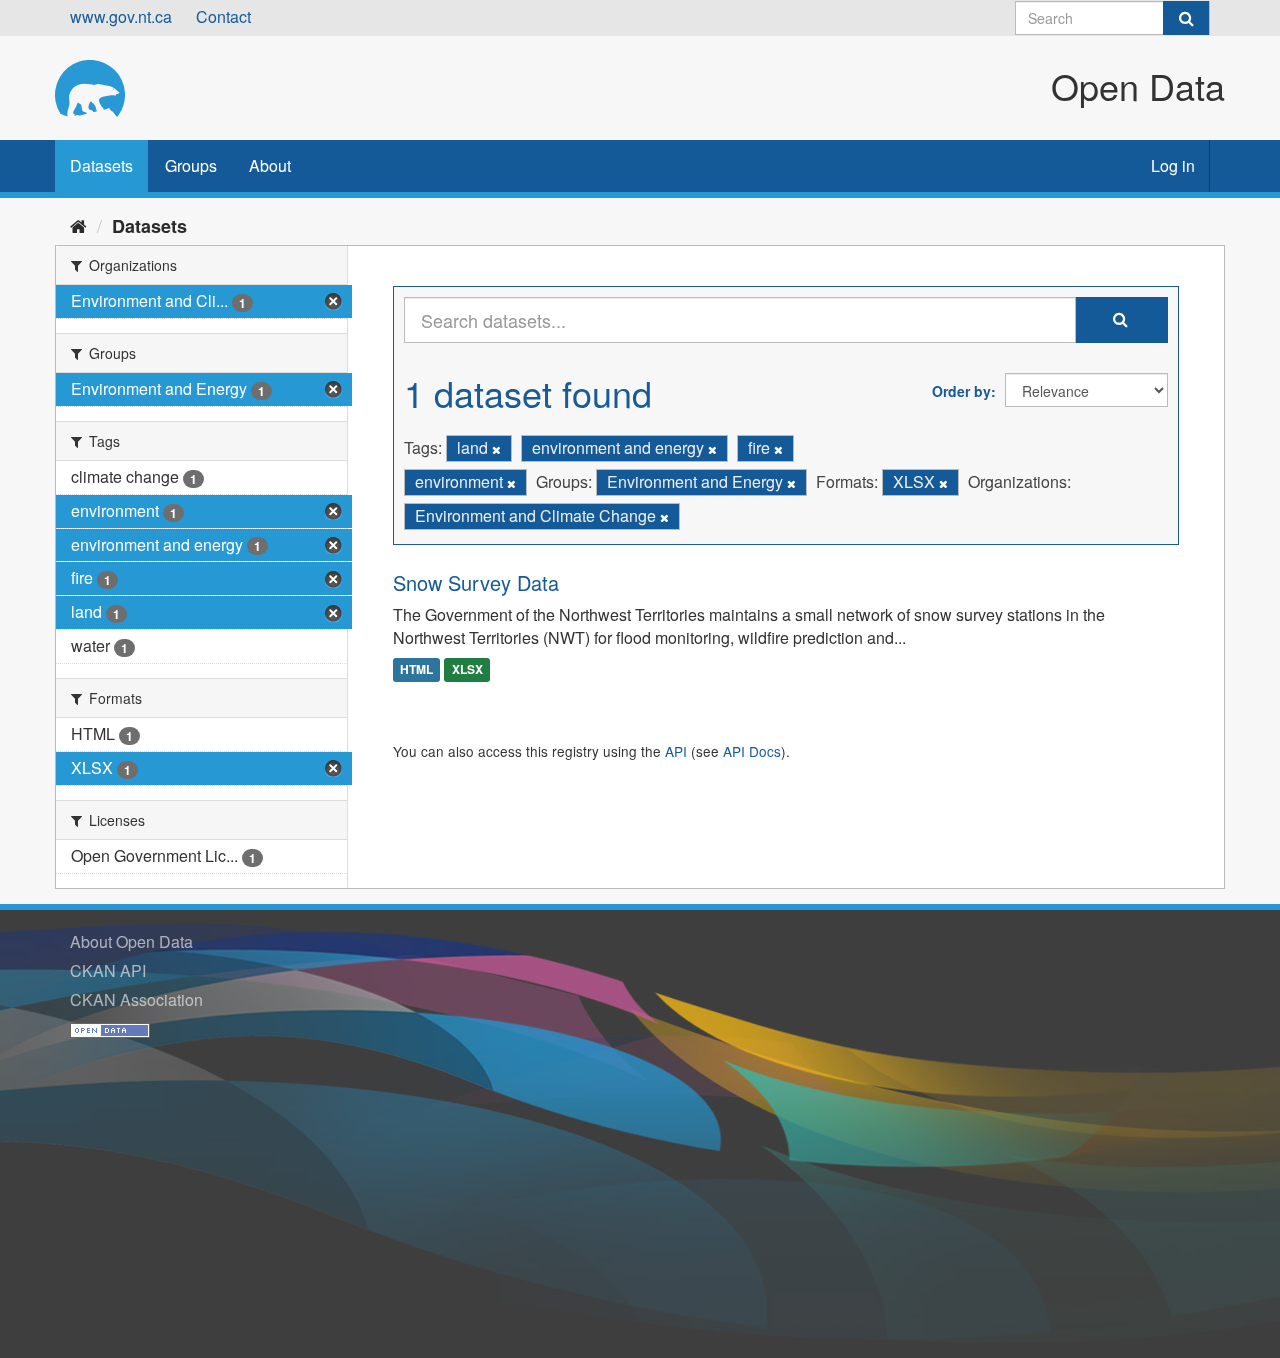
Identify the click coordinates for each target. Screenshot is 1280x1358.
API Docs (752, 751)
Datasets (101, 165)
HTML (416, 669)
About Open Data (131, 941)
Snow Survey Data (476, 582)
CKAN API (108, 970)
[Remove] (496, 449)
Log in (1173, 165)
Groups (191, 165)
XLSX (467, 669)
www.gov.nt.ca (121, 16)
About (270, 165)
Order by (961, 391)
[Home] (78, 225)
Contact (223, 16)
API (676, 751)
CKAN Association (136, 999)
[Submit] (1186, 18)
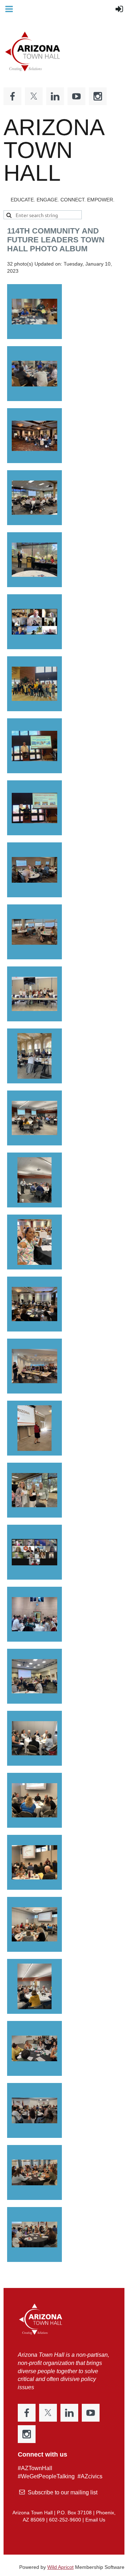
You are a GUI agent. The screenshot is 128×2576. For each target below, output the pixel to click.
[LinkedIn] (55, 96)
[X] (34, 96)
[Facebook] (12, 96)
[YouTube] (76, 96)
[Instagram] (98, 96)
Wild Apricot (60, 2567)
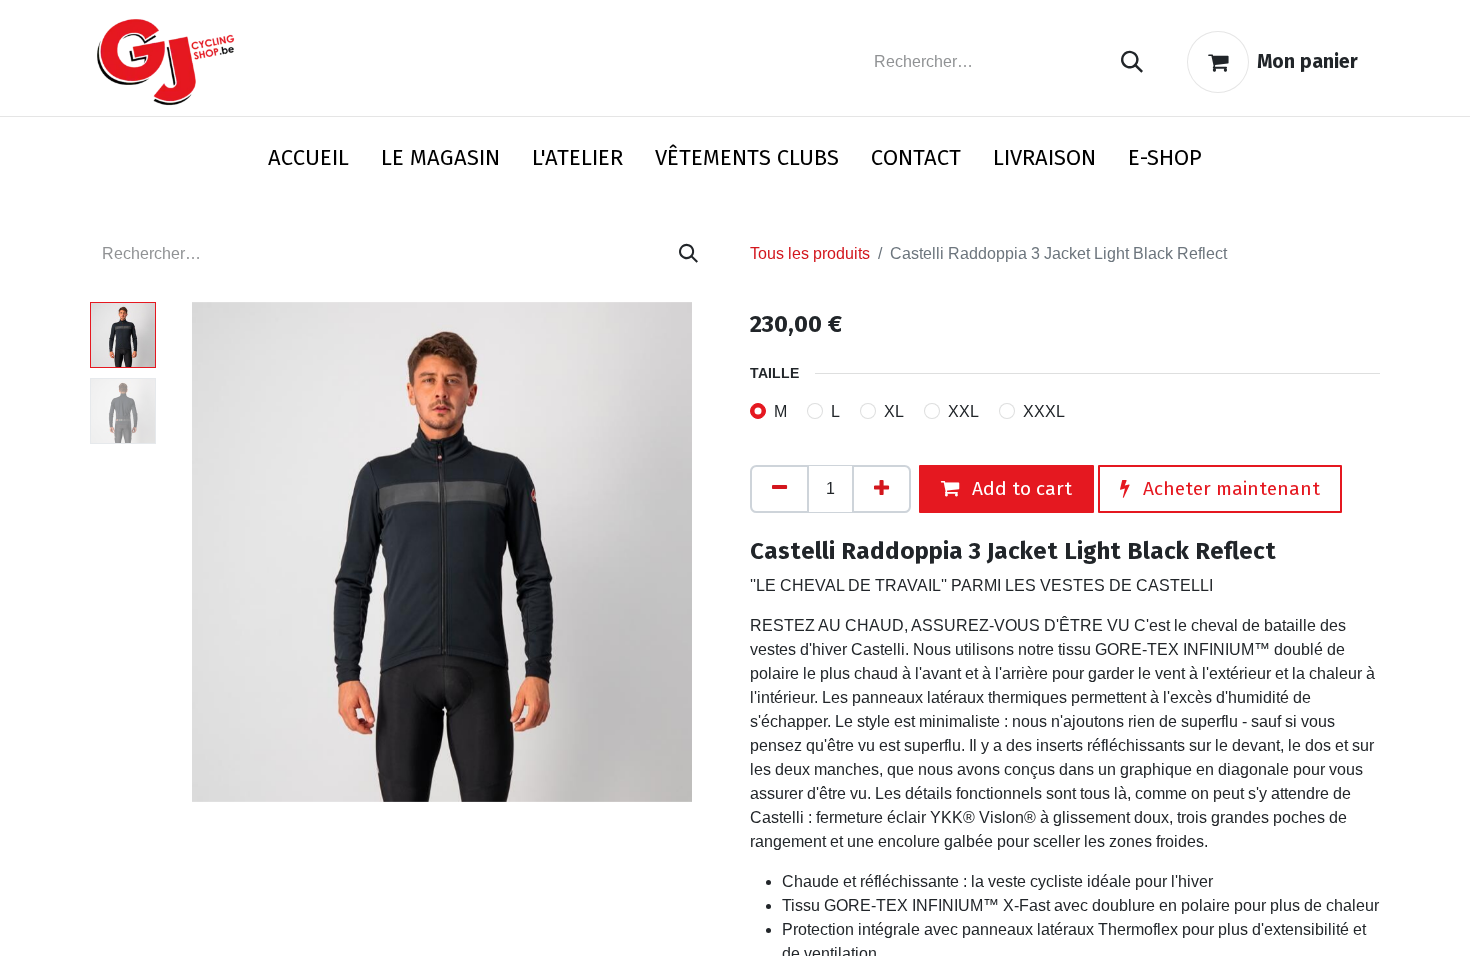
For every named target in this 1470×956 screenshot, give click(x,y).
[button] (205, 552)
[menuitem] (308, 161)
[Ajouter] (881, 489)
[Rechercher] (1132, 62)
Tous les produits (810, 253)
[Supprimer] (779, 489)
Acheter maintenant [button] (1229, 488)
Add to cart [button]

Work order: Only the lines from the one with "You are a GUI" through the last line of the listing belong in your answer; copy them exactly and skip the pictures.

Written response:
You are a GUI agent. The screenshot is 128×2576. For each target below, output the pixel to click.
[LinkedIn] (55, 96)
[X] (34, 96)
[Facebook] (12, 96)
[YouTube] (76, 96)
[Instagram] (98, 96)
Wild Apricot (60, 2567)
For every named target in this 1470×956 screenshot, give click(x,y).
[button] (205, 552)
[menuitem] (308, 161)
[Ajouter] (881, 489)
[Rechercher] (1132, 62)
Tous les produits (810, 253)
[Supprimer] (779, 489)
Acheter maintenant [button] (1229, 488)
Add to cart [button]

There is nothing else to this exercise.